The tasks
- A) Copy out the whole text about boiling and roasting the Passover in Deuteronomy 16:7, word for word.
- B) Quote the records exactly, starting at the line that contains "Viewport: 820px width, 500px" and ending at the line that contains "This screenshot has". Leave the pictures out of your answer.

Source text
+--
The Septuagint is also notable for Deuteronomy 16:7, where it resolves contradiction by saying, "and you shall boil and roast and eat..." (καὶ ἑψήσεις καὶ ὀπτήσεις καὶ φάγῃ).
Option 1: Different senses of the same word (no contradiction)
These definitions certainly allow for some ambiguity. As pointed out by Joseph, in Numbers 11:8 — it makes more sense to 'bake' a cake than to 'boil' it. Even aside from this example, 'cook' and 'boil' are relatively ambiguous in other places as well (especially since the idea of 'boiling the flesh' over fire appears in a few passages as well, see chart).
Option 2: Rabbinical attempt to harmonize apparent conflict (contradiction)
Regardless of whether 'cook' or 'boil' is a better English translation of this term in various contexts, the question at hand is whether the original readers would have seen Deuteronomy 16:7 in conflict with Exodus 12:9. I believe the answer is yes, and 2 Chronicles 35:13 is likely an early rabbinic attempt ('the Chronicler') to resolve this contradiction by harmonizing these two passages:
וַֽיְבַשְּׁל֥וּ הַפֶּ֛סַח בָּאֵ֖שׁ כַּמִּשְׁפָּ֑ט וְהַקֳּדָשִׁ֣ים בִּשְּׁל֗וּ בַּסִּירֹ֤ות וּבַדְּוָדִים֙ וּבַצֵּ֣לָחֹ֔ות וַיָּרִ֖יצוּ לְכָל־בְּנֵ֥י הָעָֽם׃2
Literally, this passage says:
And they boiled the passover sacrifice on the fire according to the tradition and they boiled the holy offerings using pots....
It's interesting is that most English translators use 'roast' for the same verb in the first sense and 'boil' in the second. This resolves what appears to be a tautology. But what if the redundancy is an intentional attempt to harmonize Deuteronomy 16:7 with Exodus 12:9? This would only be necessary if it were perceived as a contradiction.
+--
Source records

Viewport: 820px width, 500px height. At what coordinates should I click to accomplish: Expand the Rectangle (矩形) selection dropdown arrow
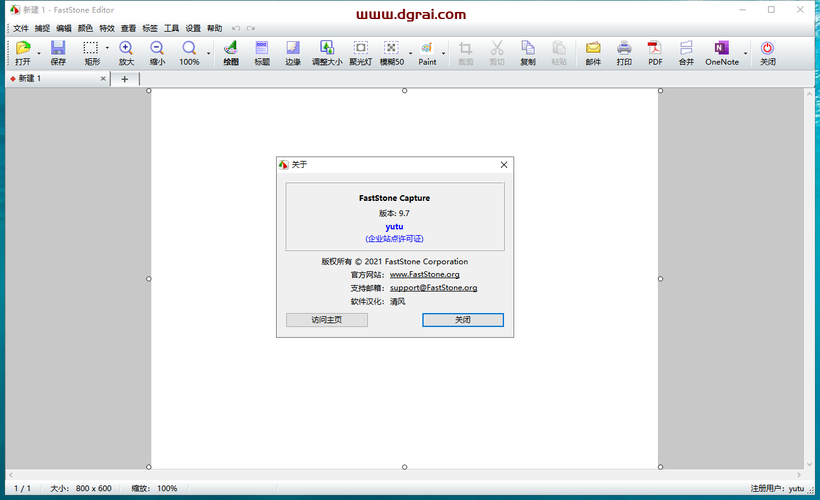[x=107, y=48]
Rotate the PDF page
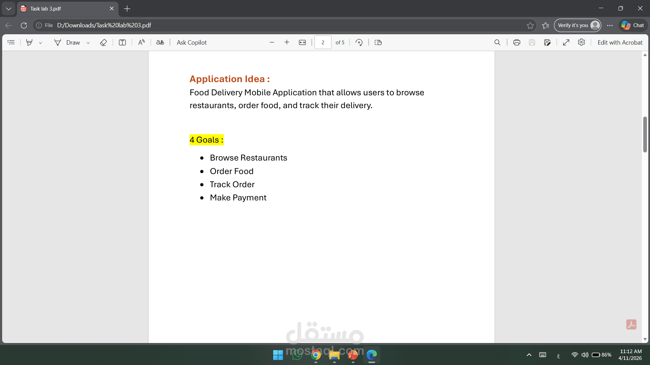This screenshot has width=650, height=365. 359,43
+--
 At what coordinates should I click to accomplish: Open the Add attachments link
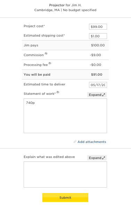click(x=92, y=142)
+--
Problem solutions
- A)
The Septuagint is also notable for Deuteronomy 16:7, where it resolves contradiction by saying, "and you shall boil and roast and eat..." (καὶ ἑψήσεις καὶ ὀπτήσεις καὶ φάγῃ).
Option 1: Different senses of the same word (no contradiction)
These definitions certainly allow for some ambiguity. As pointed out by Joseph, in Numbers 11:8 — it makes more sense to 'bake' a cake than to 'boil' it. Even aside from this example, 'cook' and 'boil' are relatively ambiguous in other places as well (especially since the idea of 'boiling the flesh' over fire appears in a few passages as well, see chart).
Option 2: Rabbinical attempt to harmonize apparent conflict (contradiction)
Regardless of whether 'cook' or 'boil' is a better English translation of this term in various contexts, the question at hand is whether the original readers would have seen Deuteronomy 16:7 in conflict with Exodus 12:9. I believe the answer is yes, and 2 Chronicles 35:13 is likely an early rabbinic attempt ('the Chronicler') to resolve this contradiction by harmonizing these two passages:
וַֽיְבַשְּׁל֥וּ הַפֶּ֛סַח בָּאֵ֖שׁ כַּמִּשְׁפָּ֑ט וְהַקֳּדָשִׁ֣ים בִּשְּׁל֗וּ בַּסִּירֹ֤ות וּבַדְּוָדִים֙ וּבַצֵּ֣לָחֹ֔ות וַיָּרִ֖יצוּ לְכָל־בְּנֵ֥י הָעָֽם׃2
Literally, this passage says:
And they boiled the passover sacrifice on the fire according to the tradition and they boiled the holy offerings using pots....
It's interesting is that most English translators use 'roast' for the same verb in the first sense and 'boil' in the second. This resolves what appears to be a tautology. But what if the redundancy is an intentional attempt to harmonize Deuteronomy 16:7 with Exodus 12:9? This would only be necessary if it were perceived as a contradiction.

- B)
Viewport: 820px width, 500px height. At what coordinates should I click to accomplish: Expand the Rectangle (矩形) selection dropdown arrow
[x=107, y=48]
Rotate the PDF page
This screenshot has width=650, height=365. 359,43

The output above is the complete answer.